Todas as peripécias da farsa orçamental apontam nesta direcção. Primeiro, não se conhece o orçamento e já vai esta dramatização, que quer forçar os partidos a proclamar a aprovação de algo que ignoram, como se se tivessem que dar por certo que é um elixir mágico que salvará o país dos seus males. Segundo, as duas medidas que o governo aceitou revelar, baixar os impostos para os jovens da classe média-alta e deitar dinheiro nas grandes empresas, têm objectivos tão evidentes na perseguição aos votantes IL e Chega (e PS) que nem houve disfarce. Terceiro, o governo sabe que controla em absoluto os timings da comunicação sobre a questão orçamental, sobre o seu conteúdo e sobre os seus putativos beneficiários. Falará com carinho a cada eleitor do Chega que quer muros contra os imigrantes e o Governo terá muros a oferecer; falará com enlevo aos jovens liberais que não querem impostos e garantirá que não os pagarão; prometerá cuidados nos serviços que a anterior maioria absoluta deixou de pantanas. Anunciará tudo para todos.

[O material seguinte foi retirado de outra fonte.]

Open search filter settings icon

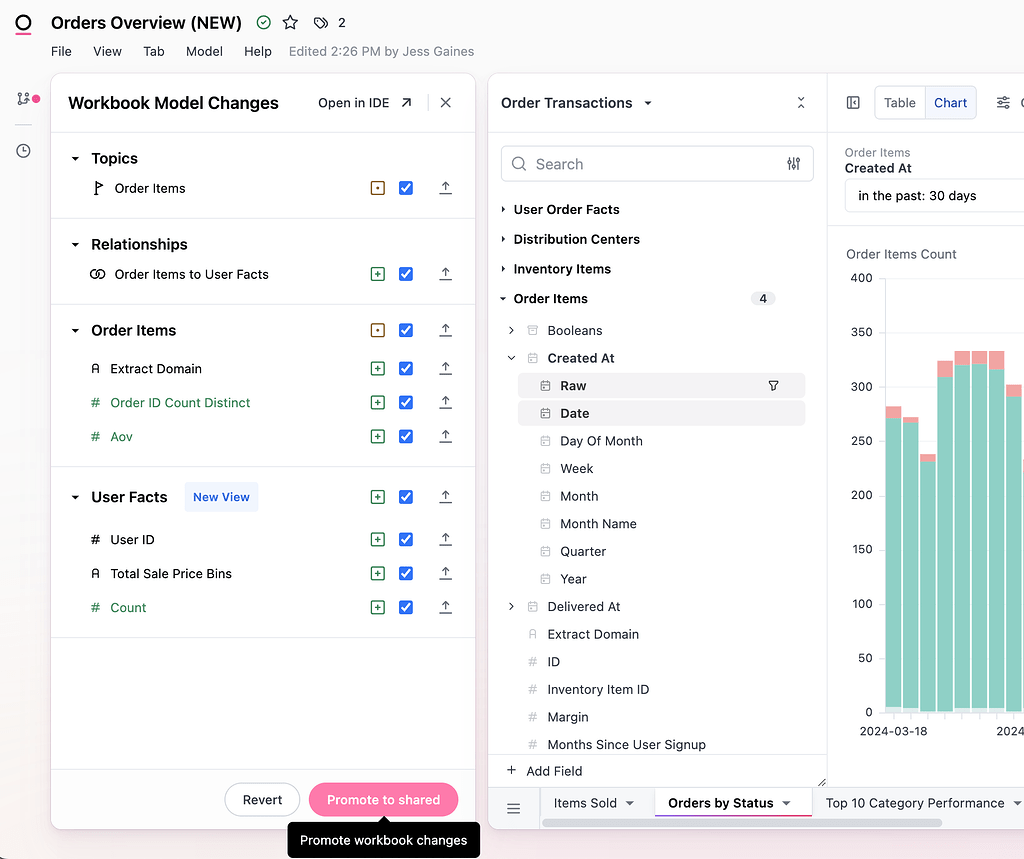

É evidente, apesar deste controlo de uma operação bem testada, que Montenegro sabe que não terá maioria absoluta e alguns conselheiros dir-lhe-ão que a coisa se faria melhor no final de 2025, com a vantagem de enevoar as eleições presidenciais e rasteirar o almirante. Mas será que ele quer esperar, para amarrar o PS a um mau acordo para um orçamento que sempre iluminará o Governo? Lá onde Montenegro está não há prudência, há aventura, todos se acham um Bulldozer, mais vale uma crise na mão do que duas a voar.

A única coisa que os conselheiros e os aventureiros não lhe dirão é que o país está farto da farsa, da ambição do poder incontestado, da sujeição da democracia à força de interesses. E que lhe importa?